+++ Study text +++

Illinois Attorney General Lisa Madigan has joined with the Federal Trade Commission and state regulators from 49 states to announce a settlement with two sham cancer charities over allegations that the groups used millions of dollars in donations for personal use. The settlement concludes the largest joint charitable enforcement action by Madigan, the FTC and state regulators.
The settlement with Cancer Fund of America Inc. (CFA) and Cancer Support Services Inc. (CSS) will dissolve the national organizations and ban the head of the charities, James Reynolds II, from future charitable work. Madigan, the FTC and state regulators alleged CFA and CSS solicited donations under the guise that the funding would help cancer patients, but instead, the charities spent the overwhelming majority of donations for personal use, on their families and friends, and for fundraisers to raise more money for the organizations.
“This settlement puts an end to an egregious charitable deception,” said Madigan. “These charities defrauded donors and spent millions of dollars that should have gone to support cancer patients.”
The lawsuit was filed by Madigan, the FTC and state regulators in May 2015 and targeted four sham charities run by Reynolds and his family members that bilked more than $187 million from donors, of which more than $75 million was donated to CFA and CSS. The other two sham charities – Children’s Cancer Fund of America Inc. (CCFOA) and The Breast Cancer Society Inc. (BCS) – settled in May 2015 for similar terms.
Under the settlement order, CFA and CSS will be permanently closed and their assets liquidated. Reynolds is banned from profiting from charity fundraising and nonprofit work and from serving as a charity’s director or trustee or otherwise managing charitable assets.
In filing today’s settlement, Attorney General Madigan urged consumers to review her office’s tips on Being an Informed Donor before donating to a charity.

+++ Material provided +++

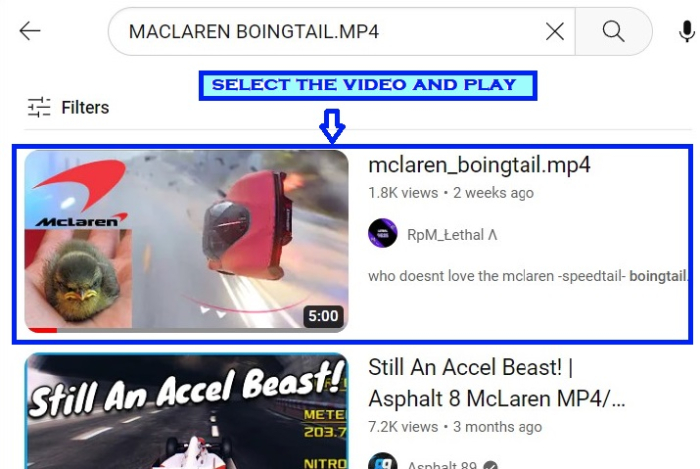Open the RpM_Lethal channel name link
Screen dimensions: 700x469
452,235
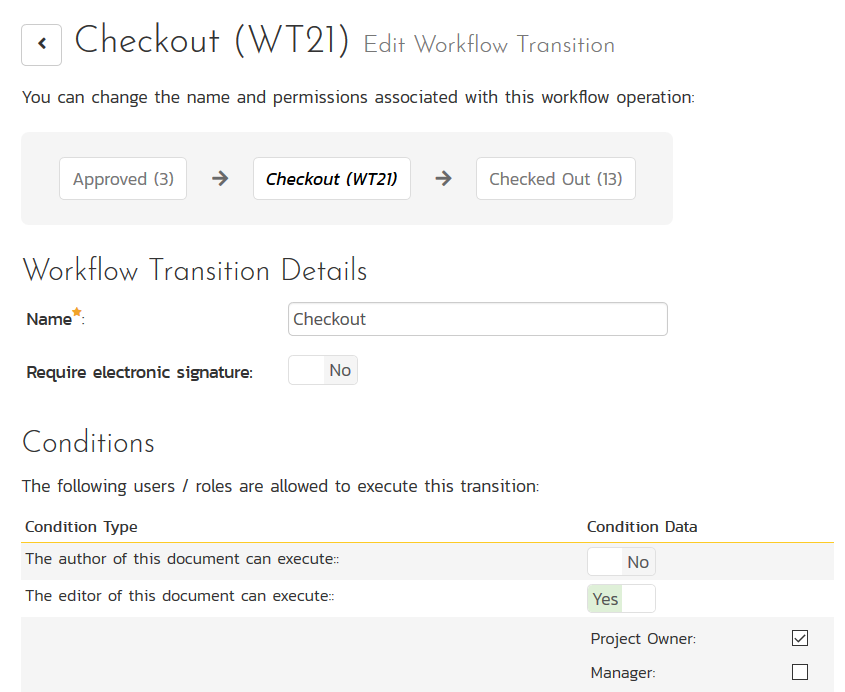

+++

**Description of the task**
Copy the part of the charity settlement text starting with "In filing today’s" and going on through "to a charity.".

**Answer to this exercise**
In filing today’s settlement, Attorney General Madigan urged consumers to review her office’s tips on Being an Informed Donor before donating to a charity.